String literals and regular expressions
According to the “Draft Technical Report on C++ Library Extensions” (more commonly known as TR1) regular expressions are making their way into the C++ standard library. Actually, Boost users have had a regular expression library for a while now. The library is well designed and easy to use but is let down by the limitations of string literals.
String Literals
Let’s go back to basics and examine a C++ string literal:
char const * s = "string literal";
Here, the string literal comprises the sequence of characters s
,
t
, … l
. The double-quotes "
serve to delimit the contents of
the string.
All’s fine until we need a double-quote inside the string:
char const * s = "The "x" in C++0x will probably be 9";
This line of code gives a compilation error:
error: expected `,' or `;' before "x"
since the first internal double-quote closed the string.
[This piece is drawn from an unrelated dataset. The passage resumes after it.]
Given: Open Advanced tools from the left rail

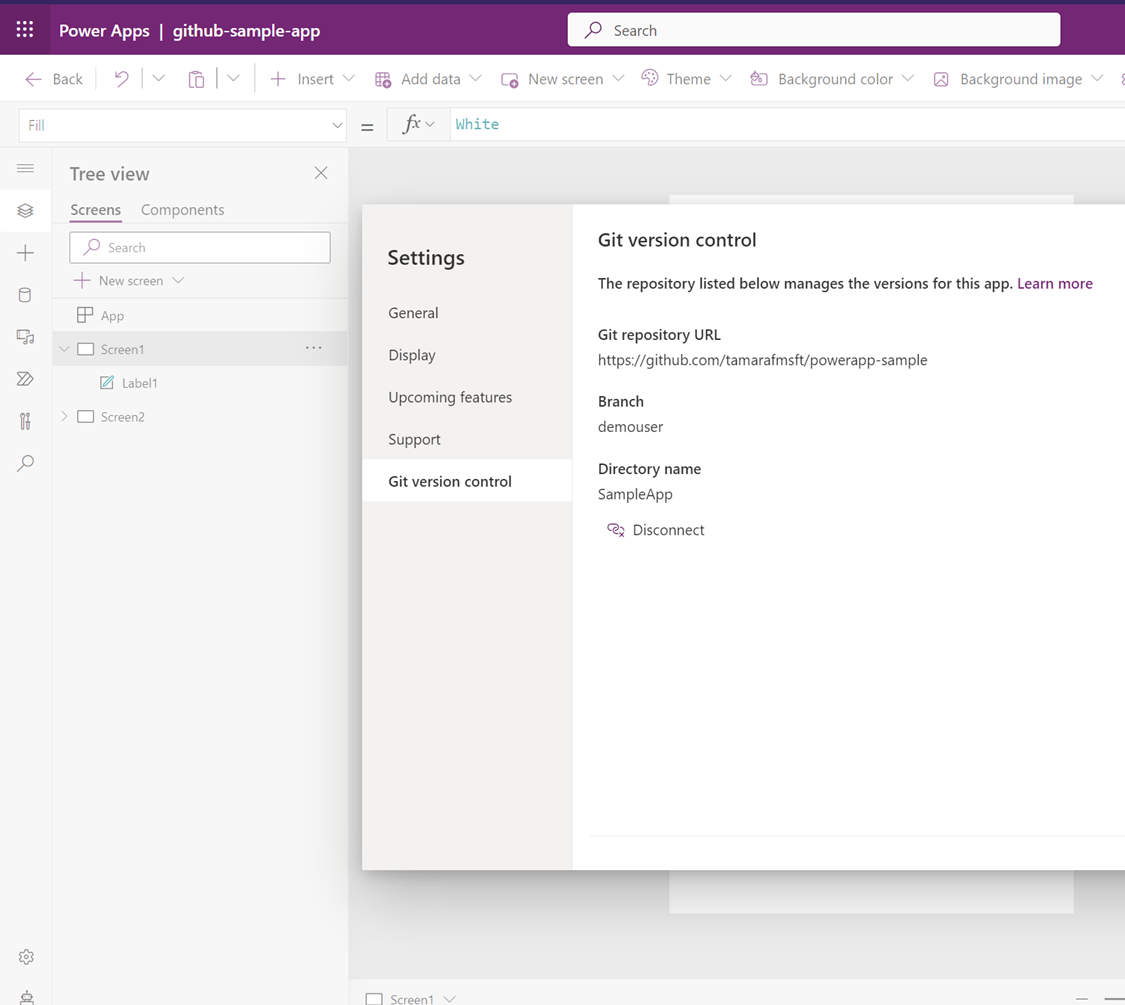Looking at the screenshot, I should click(x=25, y=420).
But how can we include a double-quote without closing the string?
Escape Sequences
Here’s how: the backslash, \
, is treated as an escape
character. That is to say, normal interpretation of the string is suspended
for a while — in this case for a single character — allowing us to write:
char const * s = "The \"x\" in C++0x will probably be 9";
Here, the internal double-quotes have been escaped, so they don’t close the string literal but are in fact interpreted as double-quote characters within the string itself. Yes, it’s confusing.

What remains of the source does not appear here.